__What needs to be done__. Copy the listing word for word from the line containing "Task: Click the QVBoxLayout class icon" through to the end of the listing, including both ends. Leave the pictures out of your copy.

-------- Records supplied

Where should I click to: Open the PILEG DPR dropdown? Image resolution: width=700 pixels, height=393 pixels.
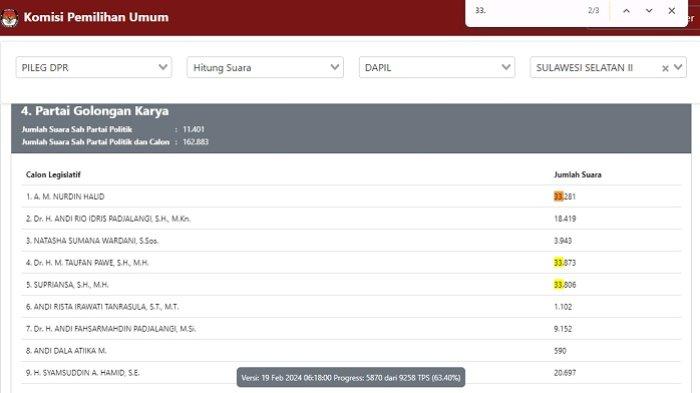point(94,67)
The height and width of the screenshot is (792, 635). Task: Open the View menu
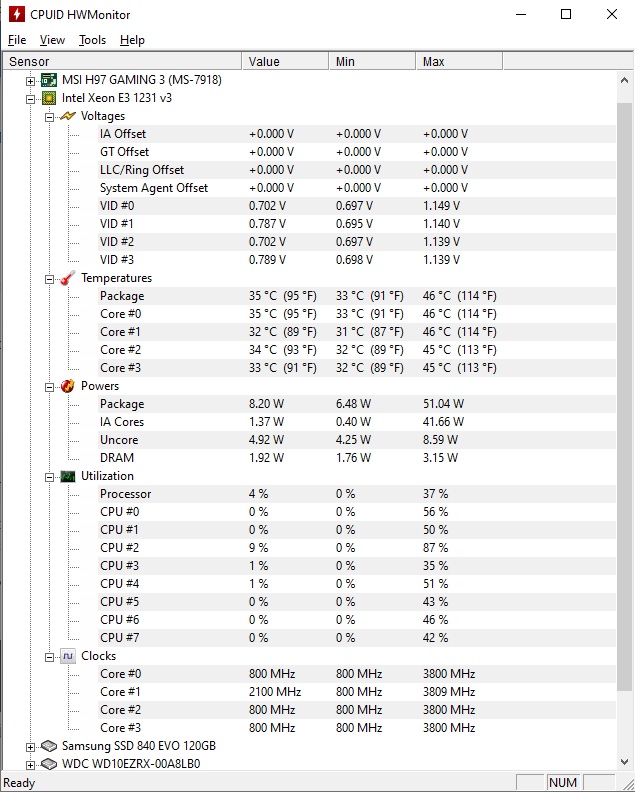click(x=52, y=40)
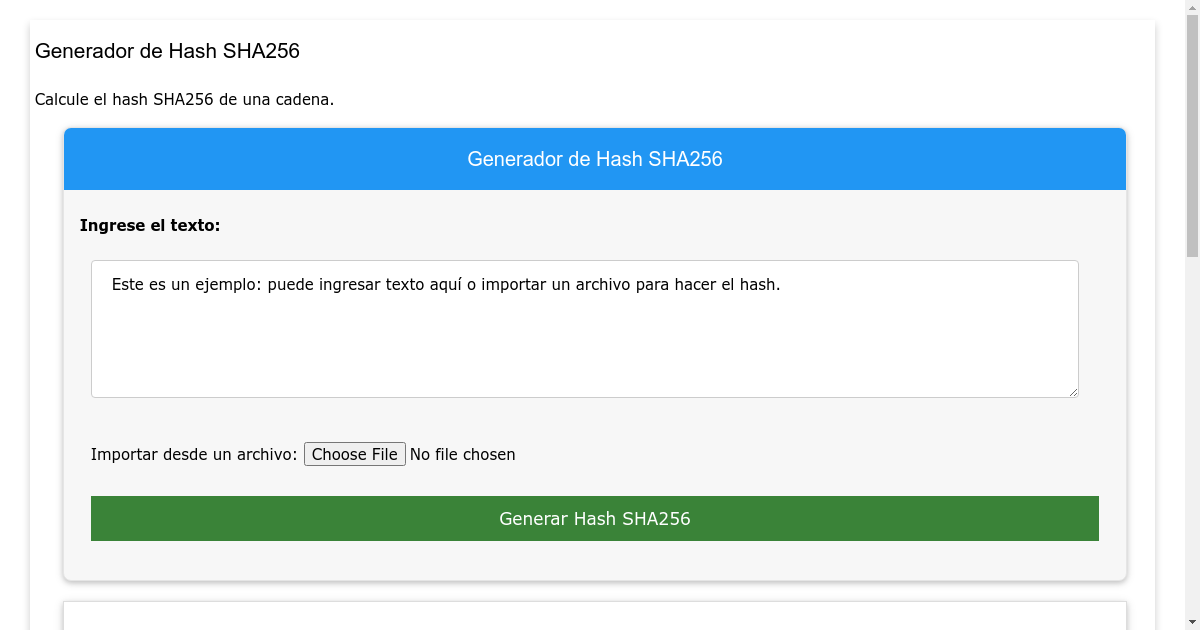Image resolution: width=1200 pixels, height=630 pixels.
Task: Click the blue Generador de Hash SHA256 header
Action: click(x=595, y=158)
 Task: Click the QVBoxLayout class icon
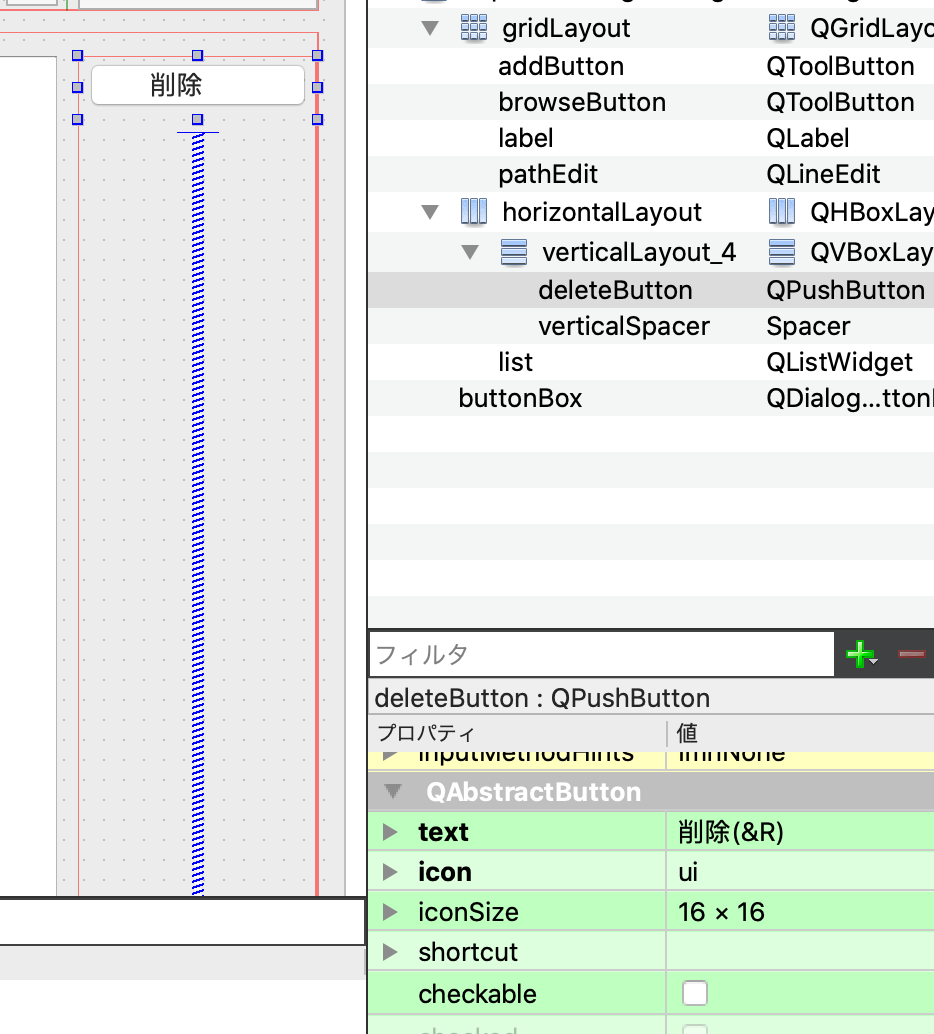click(x=782, y=252)
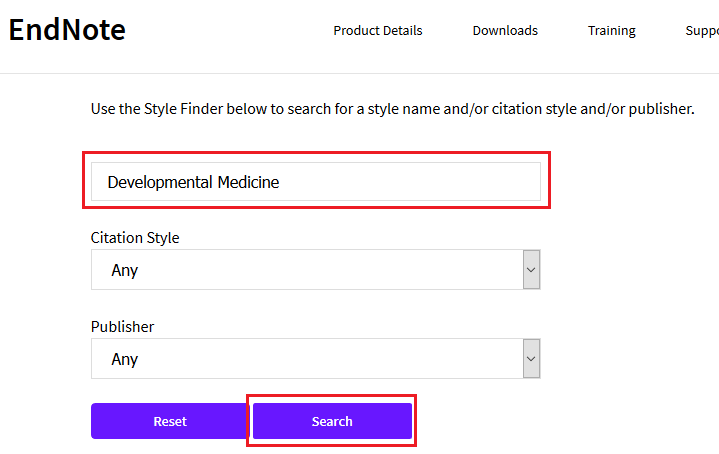Focus the Developmental Medicine style name field
The image size is (719, 454).
tap(316, 182)
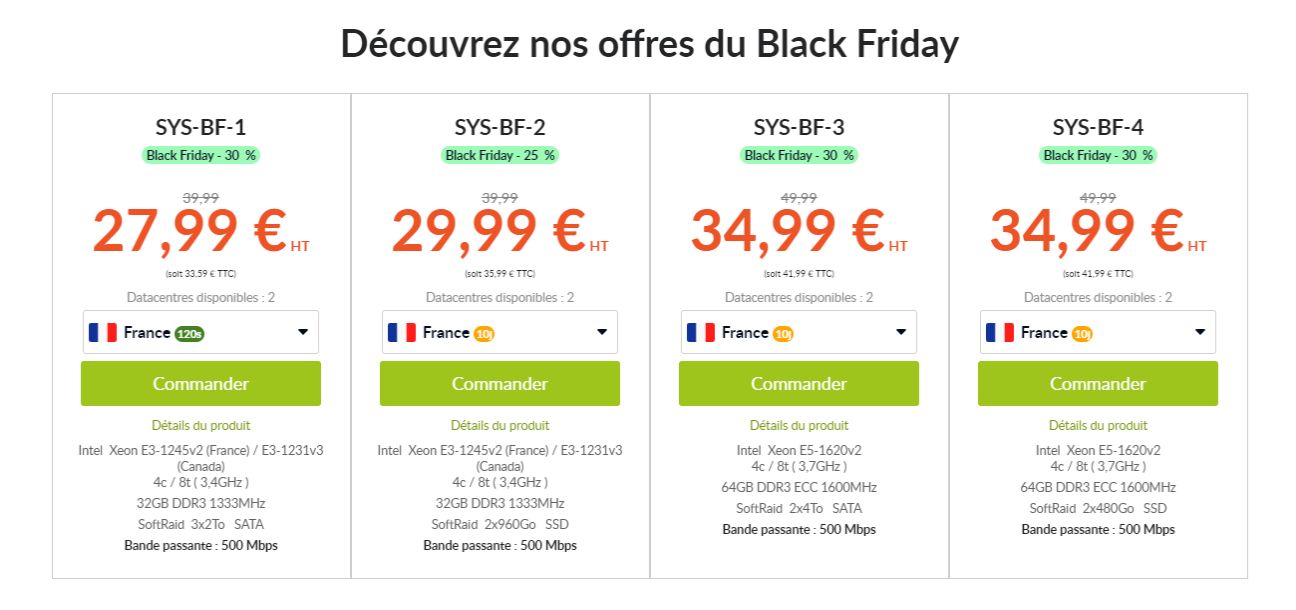Image resolution: width=1296 pixels, height=610 pixels.
Task: Open the SYS-BF-3 datacenter dropdown arrow
Action: coord(901,333)
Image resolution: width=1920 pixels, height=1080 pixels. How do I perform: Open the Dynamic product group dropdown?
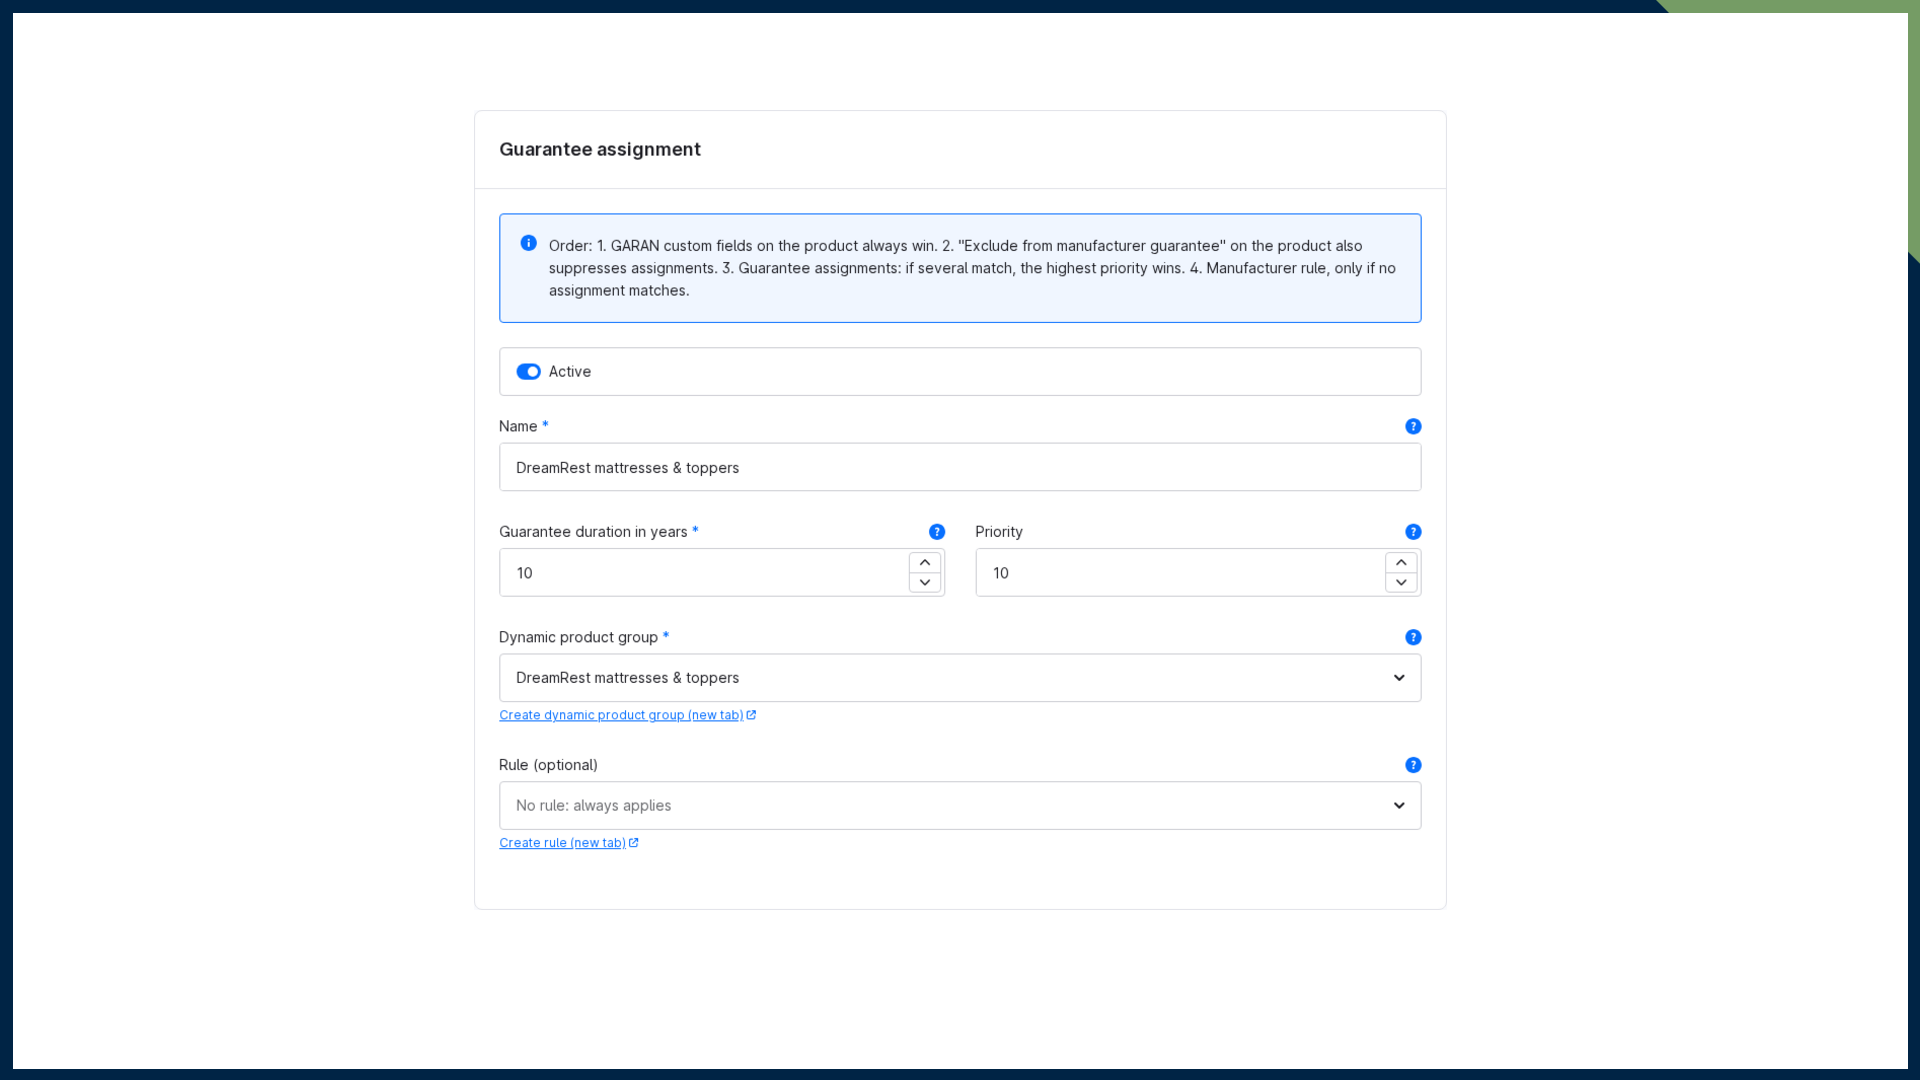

----------------

__Written answer__.
 Task: Click the QVBoxLayout class icon
click(x=782, y=252)
Focus the Developmental Medicine style name field
The image size is (719, 454).
tap(316, 182)
Image resolution: width=1296 pixels, height=610 pixels.
Task: Open the SYS-BF-3 datacenter dropdown arrow
Action: coord(901,333)
Image resolution: width=1920 pixels, height=1080 pixels. How do I perform: Open the Dynamic product group dropdown?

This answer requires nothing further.